In Italia, ad esempio, il sistema introdotto dal Decreto del 2 marzo 2018 e basato sull’erogazione dei Certificati di Immissione in Consumo (CIC) e sulla possibilità di ritiro del biometano utilizzato nel settore dei trasporti ad un prezzo predeterminato nelle sue modalità di calcolo da parte del GSE, prevede l’ammissibilità all’incentivo di un massimo di 1,1 miliardi di metri cubi l’anno, e sarà destinato a convivere (per gli impianti che entreranno in operatività entro il 2022) con il nuovo meccanismo di incentivazione, previsto dal decreto di recepimento della RED II, indipendentemente dalla destinazione d’uso del biometano, attualmente in fase di definizione e  basato su un contributo in conto capitale e su una tariffa omnicomprensiva di cui beneficeranno per 15 anni gli impianti esistenti riconvertiti e quelli di nuova costruzione, fino ad un massimo di produzione pari a 2,6 miliardi di metri cubi l’anno.

Se stimare la contribuzione del biometano alla copertura dei consumi di energia del settore residenziale europeo nel lungo periodo richiederebbe un approccio analitico di dettaglio per singolo mercato e paese, è certo possibile affermare, sulla base delle precedenti considerazioni, come una quota significativa del calore consumato nel comparto considerato potrà essere soddisfatta nel breve periodo dal metano rinnovabile i cui driver di sviluppo vanno ben oltre il potenziale di decarbonizzazione (compreso tra l’80 e il 200% di riduzione delle emissioni ove utilizzato in sostituzione di fonti fossili), e riguardano il contributo all’economia circolare, alla riqualificazione e all’aumento dell’occupazione nel settore agricolo, alla resilienza del patrimonio infrastrutturale a gas, al contenimento della fattura energetica e alla sicurezza di approvvigionamento.

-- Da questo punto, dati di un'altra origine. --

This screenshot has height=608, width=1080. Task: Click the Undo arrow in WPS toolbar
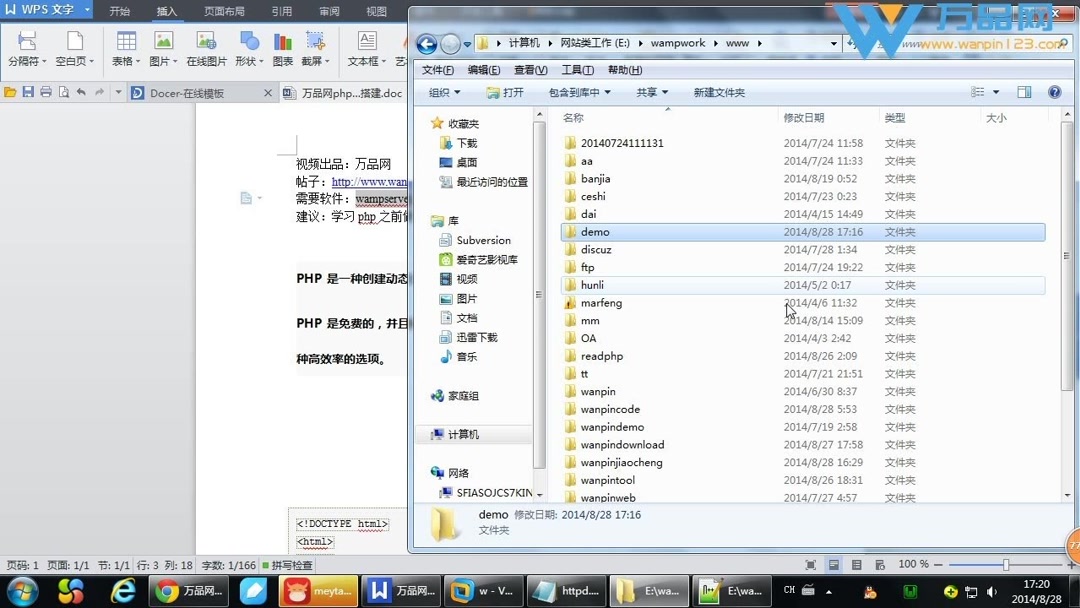click(x=80, y=91)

I tempi di utilizzo su larga scala di idrogeno e e-fuels appaiono invece più lunghi alla luce della necessità di riconversione delle infrastrutture esistenti, della realizzazione di nuove stazioni di rifornimento e capacità produttiva, della creazione e dell’aggiornamento di quadri giuridici e standard tecnici e di sicurezza per consentire il corretto funzionamento dell’intera filiera.

E da ritenersi plausibile che nel breve termine l’idrogeno possa essere competitivo in poche e selezionate applicazioni come nel trasporto pesante a lungo raggio o nei settori industriali in cui viene già utilizzato come materia prima, quali la chimica o la raffinazione, prima di poter conquistare una market share significativa nel settore edilizio.

La stessa Commissione prevede un peso non trascurabile dei consumi di idrogeno sul totale consumi europei di combustibili gassosi solo a partire dal 2035, e il superamento della quota del gas fossile e del biogas da parte di idrogeno e e-fuels, solo a partire dal 2045.